In addition to its impact on fraud, this affects commercial campaigns: the company making the call must identify itself with a real and contactable number, it cannot mask itself behind generic or non-existent numbers. If for technical reasons a company subcontracts outgoing calls through another network, it must ensure that the number presented is still a valid one of its ownership or of its provider.

The regulator has reinforced in 2025 the obligation to block calls with numbers that do not exist in the Spanish numbering plan or are not attributed (points detailed in section 4). In summary, today it is not allowed to "deceive" with the CLI: neither sending it empty, nor putting an invented one, nor using national numbers without authorization, much less using third-party numbers without consent.

Obligations for presentation and identification of numbering

Beyond not falsifying, there are requirements for the origin numbering to be useful and transparent for the called user. For example, the phone number displayed should allow returning the call in many cases. This is relevant in customer service and telemarketing: it is recommended that the CLI shown is attended (either because it redirects to a call center or at least to an informative voicemail) so that the user can contact back if desired.

Although not all regulations explicitly require it, the new 2025 regulation expressly authorizes the use of toll-free 800/900 numbers as identifiers for commercial calls precisely so that the consumer can return the call at no cost.

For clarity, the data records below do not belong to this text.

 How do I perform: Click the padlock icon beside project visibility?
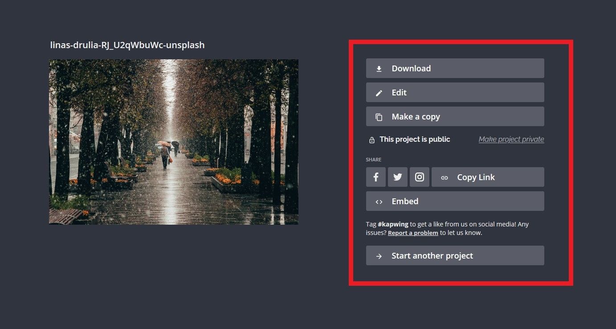372,140
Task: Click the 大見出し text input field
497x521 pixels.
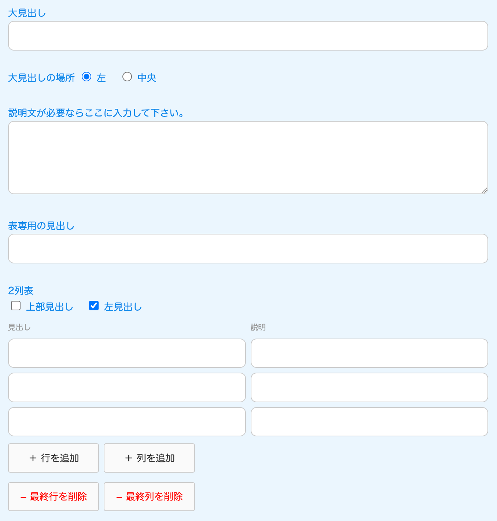Action: [x=248, y=36]
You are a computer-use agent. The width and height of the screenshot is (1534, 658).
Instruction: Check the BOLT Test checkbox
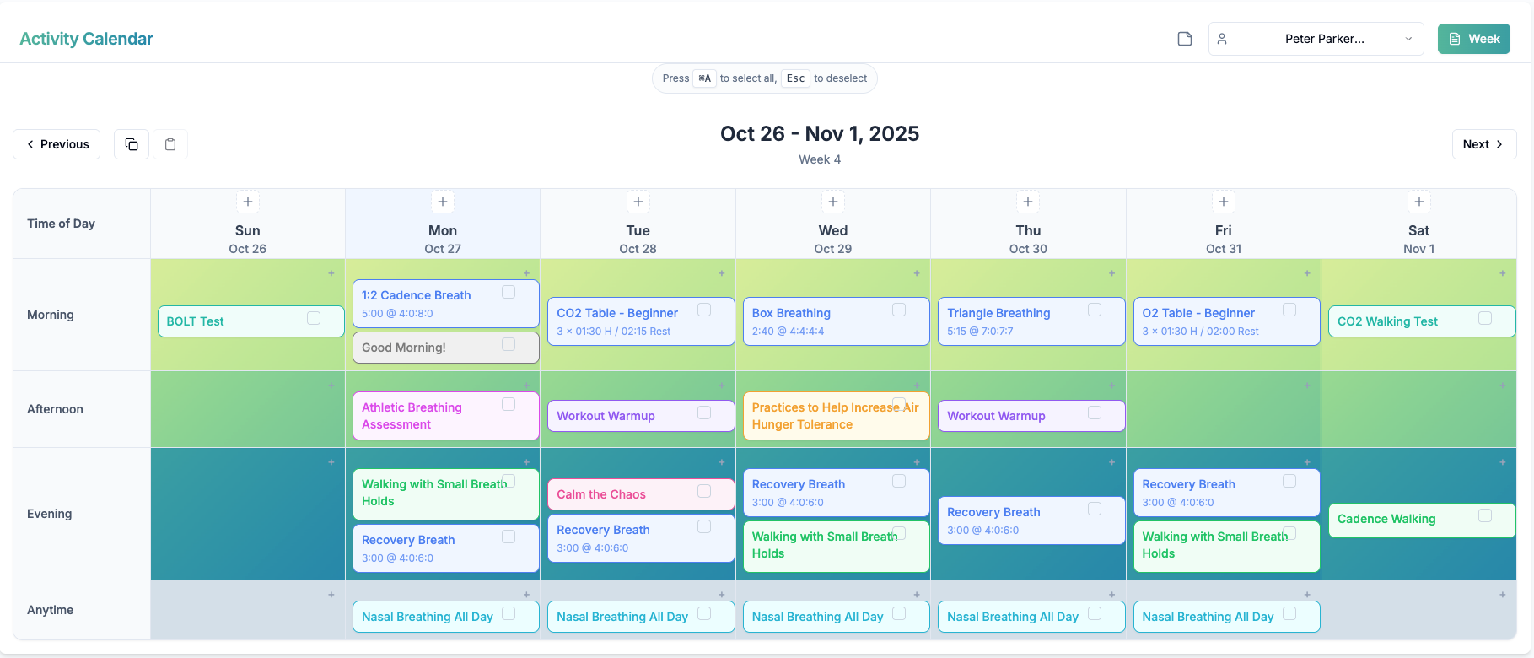click(313, 318)
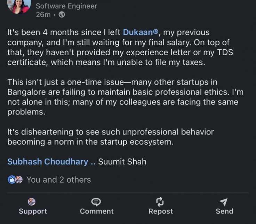The image size is (256, 224).
Task: Click the paragraph about waiting for final salary
Action: pos(111,47)
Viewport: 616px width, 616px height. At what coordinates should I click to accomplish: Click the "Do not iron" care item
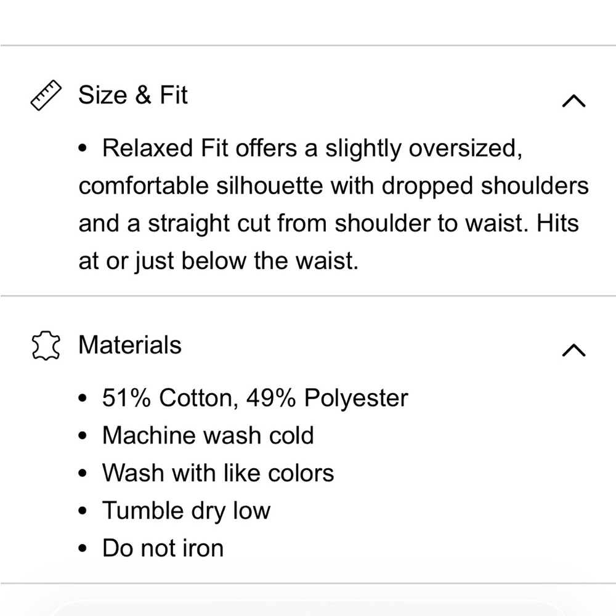163,548
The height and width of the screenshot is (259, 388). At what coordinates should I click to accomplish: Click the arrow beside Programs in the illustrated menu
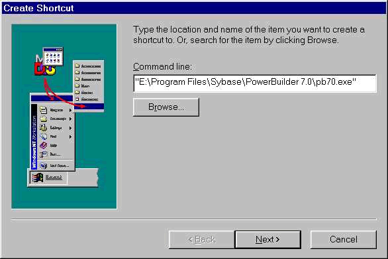pos(70,110)
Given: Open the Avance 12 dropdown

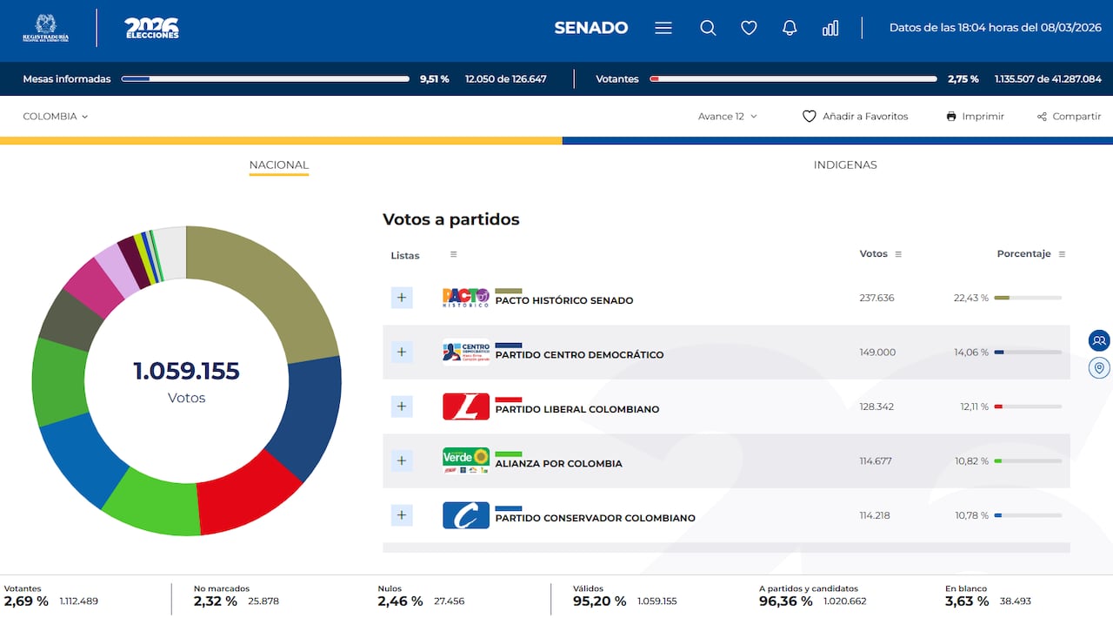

Another obligation is that operators must ensure correct number portability in the CLI presentation: if the company uses a number ported from one operator to another, the destination network must still recognize it. Likewise, good practice guides (and emergency service regulations) prohibit altering the CLI in calls to 112 or other emergency numbers.

Specific regulations from CNMC and SETSI

The CNMC, responsible for numbering, issues resolutions and circulars to ensure efficient use of numbers. For example, it has streamlined procedures for sub-assignment of fixed numbering to reseller companies, so that an operator can assign numerical ranges to a third party while maintaining control over their use.

SETSI, for its part, establishes rules on the dialing and presentation of CLI in areas such as automatic calls, advertising fax, etc., in line with European electronic communications regulations. An important reference is the Regulation on communication markets, access and numbering (Royal Decree 2296/2004) and the Regulation on universal service and users (Royal Decree 424/2005), which contain provisions on the integrity of the CLI (for example, Article 81 of RD 424/2005 requires respecting the identity of the calling line). All these technical rules form the legal basis that operators must follow regarding numbering.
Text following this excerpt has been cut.